Bir de iyi yıllar diliyorum..

Sevgi ve saygı ile.
30.12.12, Ankara

Dr. Ahmet Saltık
www.ahmetsaltik.net

================================================

Mustafa SÖNMEZ

Üretici Sahipsiz, Tarım İnişte…

Neoliberal kasırganın 1980 sonrası Türkiye tarımında yarattığı yıkım, 2000’li yıllarda AKP rejiminde durmak bilmedi. Öncekiler gibi AKP de IMF-Dünya Bankası etkisinde, tarımı bütçeye yük gördü, destekleri azalttı, Batı’nın agro-endüstrilerinin yıkıcı ithalatından korumadı ve tarımın kan kaybı 2012’de de sürdü. Tarım alanları
hızla inşaat arsasına dönüştürülüyor, kırlar hızla boşalıp kent yoksullarına
her yıl yüz binler katılıyor
ve Türkiye tarımının en temel ürünlerinin karşısına milyonlarca dolarlık ithalatla çıkılıyor. Tarımda, gıdada kendine yeterliliği ile övünen Türkiye’de şimdi “enerji güvenliği” endişesinin yanına“gıda güvenliği” endişesinden söz eder olduk. Kendi kendini besleyememek korkusuna kapılmış durumdayız. Bu yıkımın 2012 göstergelerine dönelim…

AKP rejiminin 10 yılında, büyümenin yıllık ortalaması %5’i geçmezken, tarımdaki büyüme 3 puan geride kaldı ve yıllık %2yi geçemedi. 2003’te tarımın milli gelirdeki payı % 11 dolayında iken 2012’de % 9’larda ve 2 puan gerilemiş durumda.

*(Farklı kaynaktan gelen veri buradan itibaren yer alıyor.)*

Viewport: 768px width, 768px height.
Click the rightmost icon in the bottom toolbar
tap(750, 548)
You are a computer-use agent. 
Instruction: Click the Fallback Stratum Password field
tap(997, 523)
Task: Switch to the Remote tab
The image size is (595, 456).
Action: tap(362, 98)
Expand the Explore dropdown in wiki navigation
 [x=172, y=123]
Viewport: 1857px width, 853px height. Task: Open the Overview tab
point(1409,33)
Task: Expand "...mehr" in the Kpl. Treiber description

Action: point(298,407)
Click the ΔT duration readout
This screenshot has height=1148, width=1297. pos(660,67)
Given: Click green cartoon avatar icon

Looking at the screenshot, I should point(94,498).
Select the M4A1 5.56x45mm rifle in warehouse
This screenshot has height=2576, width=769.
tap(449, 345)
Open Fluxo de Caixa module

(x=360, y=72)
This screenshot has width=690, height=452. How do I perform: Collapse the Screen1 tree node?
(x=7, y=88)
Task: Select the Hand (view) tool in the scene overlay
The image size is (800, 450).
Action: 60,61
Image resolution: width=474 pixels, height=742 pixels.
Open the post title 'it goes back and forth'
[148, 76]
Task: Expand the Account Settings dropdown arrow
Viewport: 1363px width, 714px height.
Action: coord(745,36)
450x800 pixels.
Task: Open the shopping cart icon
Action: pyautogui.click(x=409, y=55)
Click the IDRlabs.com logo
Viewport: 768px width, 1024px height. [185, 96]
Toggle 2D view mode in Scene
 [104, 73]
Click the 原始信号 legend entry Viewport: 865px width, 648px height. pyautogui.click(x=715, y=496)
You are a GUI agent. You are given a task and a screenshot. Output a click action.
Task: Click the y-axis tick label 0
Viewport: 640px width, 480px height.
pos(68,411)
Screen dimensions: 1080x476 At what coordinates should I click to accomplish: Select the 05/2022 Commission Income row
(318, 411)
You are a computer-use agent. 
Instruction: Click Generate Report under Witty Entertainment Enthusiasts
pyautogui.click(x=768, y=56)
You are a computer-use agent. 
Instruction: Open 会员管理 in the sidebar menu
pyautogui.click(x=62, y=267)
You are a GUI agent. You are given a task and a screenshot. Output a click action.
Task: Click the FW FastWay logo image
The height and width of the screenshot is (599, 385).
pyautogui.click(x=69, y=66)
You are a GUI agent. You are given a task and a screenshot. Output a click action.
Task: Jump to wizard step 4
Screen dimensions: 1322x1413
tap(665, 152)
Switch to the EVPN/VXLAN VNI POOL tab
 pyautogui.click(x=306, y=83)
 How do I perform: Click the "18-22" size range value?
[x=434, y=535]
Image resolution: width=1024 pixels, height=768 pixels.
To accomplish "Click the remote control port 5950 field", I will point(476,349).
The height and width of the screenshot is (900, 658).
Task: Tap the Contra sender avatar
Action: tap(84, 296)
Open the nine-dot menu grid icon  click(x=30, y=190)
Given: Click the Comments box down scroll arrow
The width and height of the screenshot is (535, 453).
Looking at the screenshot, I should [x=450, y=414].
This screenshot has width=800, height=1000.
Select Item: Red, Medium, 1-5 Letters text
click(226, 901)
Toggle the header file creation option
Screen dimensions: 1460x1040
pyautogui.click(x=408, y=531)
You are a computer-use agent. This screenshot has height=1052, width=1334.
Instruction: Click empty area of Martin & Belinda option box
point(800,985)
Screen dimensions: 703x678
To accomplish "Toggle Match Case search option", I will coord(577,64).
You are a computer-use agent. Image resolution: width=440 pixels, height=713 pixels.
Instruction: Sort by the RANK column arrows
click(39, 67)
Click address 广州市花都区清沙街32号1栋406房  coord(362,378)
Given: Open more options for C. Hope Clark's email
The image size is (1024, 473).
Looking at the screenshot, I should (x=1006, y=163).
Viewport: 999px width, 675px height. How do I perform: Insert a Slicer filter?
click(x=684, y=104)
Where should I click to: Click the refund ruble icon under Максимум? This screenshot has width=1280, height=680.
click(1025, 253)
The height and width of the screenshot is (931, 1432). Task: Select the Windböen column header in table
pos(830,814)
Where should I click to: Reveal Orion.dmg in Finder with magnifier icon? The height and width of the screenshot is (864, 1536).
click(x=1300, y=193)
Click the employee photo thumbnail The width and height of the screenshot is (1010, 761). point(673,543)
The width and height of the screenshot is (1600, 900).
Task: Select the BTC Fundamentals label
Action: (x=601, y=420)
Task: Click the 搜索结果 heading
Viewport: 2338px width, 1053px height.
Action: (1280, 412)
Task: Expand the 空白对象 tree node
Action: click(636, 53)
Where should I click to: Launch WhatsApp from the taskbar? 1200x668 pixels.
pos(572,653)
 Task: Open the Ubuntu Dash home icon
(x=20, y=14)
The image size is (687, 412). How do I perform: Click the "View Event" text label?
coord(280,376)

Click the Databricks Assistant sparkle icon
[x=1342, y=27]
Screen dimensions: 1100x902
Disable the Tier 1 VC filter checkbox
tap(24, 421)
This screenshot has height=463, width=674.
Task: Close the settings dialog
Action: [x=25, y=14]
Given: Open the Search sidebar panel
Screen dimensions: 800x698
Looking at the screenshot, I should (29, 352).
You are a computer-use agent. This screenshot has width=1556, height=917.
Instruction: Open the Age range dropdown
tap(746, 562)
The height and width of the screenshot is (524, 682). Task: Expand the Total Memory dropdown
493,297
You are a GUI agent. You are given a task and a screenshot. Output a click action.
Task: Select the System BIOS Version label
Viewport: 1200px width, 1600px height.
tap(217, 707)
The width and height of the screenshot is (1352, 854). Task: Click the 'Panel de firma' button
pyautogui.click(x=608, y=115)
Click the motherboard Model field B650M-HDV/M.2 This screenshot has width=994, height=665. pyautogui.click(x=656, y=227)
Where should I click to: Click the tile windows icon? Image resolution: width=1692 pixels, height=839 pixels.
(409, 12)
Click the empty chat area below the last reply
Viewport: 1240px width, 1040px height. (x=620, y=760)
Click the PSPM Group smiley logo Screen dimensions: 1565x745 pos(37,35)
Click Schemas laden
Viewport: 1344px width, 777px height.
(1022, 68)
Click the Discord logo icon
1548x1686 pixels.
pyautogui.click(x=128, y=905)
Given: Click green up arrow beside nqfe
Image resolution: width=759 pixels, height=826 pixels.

AKP rejiminin, ekonomiyi her geçen yıl daha çok dış kaynak girişine bağımlı hale getirmesi, bunun için de TL’yi döviz kuru karşısında % 30’a varan oranda değerli hale getirişi, sanayide yarattığı tahribatı tarıma da taşıdı. Ucuz kur her geçen gün tarımsal ürün ithalatını çekici kılıyor ve pamuktan ham deriye, buğdaydan meyveye Türkiye’nin tarımda da verdiği dış ticaret açıkları hızla artıyor. 2010’da tarımın dış açığı 1.3 milyar $ iken 2011’de 3.5 milyar dolara çıktı ve 2012’nin 10 ayında da 2.2 milyar dolar. Bu yıl 6.2 milyar dolarlık tarım ithalatına karşılık ancak
4 milyar dolarlık ihracat yapılabildi. Sadece pamuk, buğday, sığır, soya ve ayçiçeği tohumu ithalatına bu yıl harcanan döviz 4 milyar dolara yaklaşıyor.

  • Güneydoğu’daki savaşın da etkisiyle hayvancılık çöktü. 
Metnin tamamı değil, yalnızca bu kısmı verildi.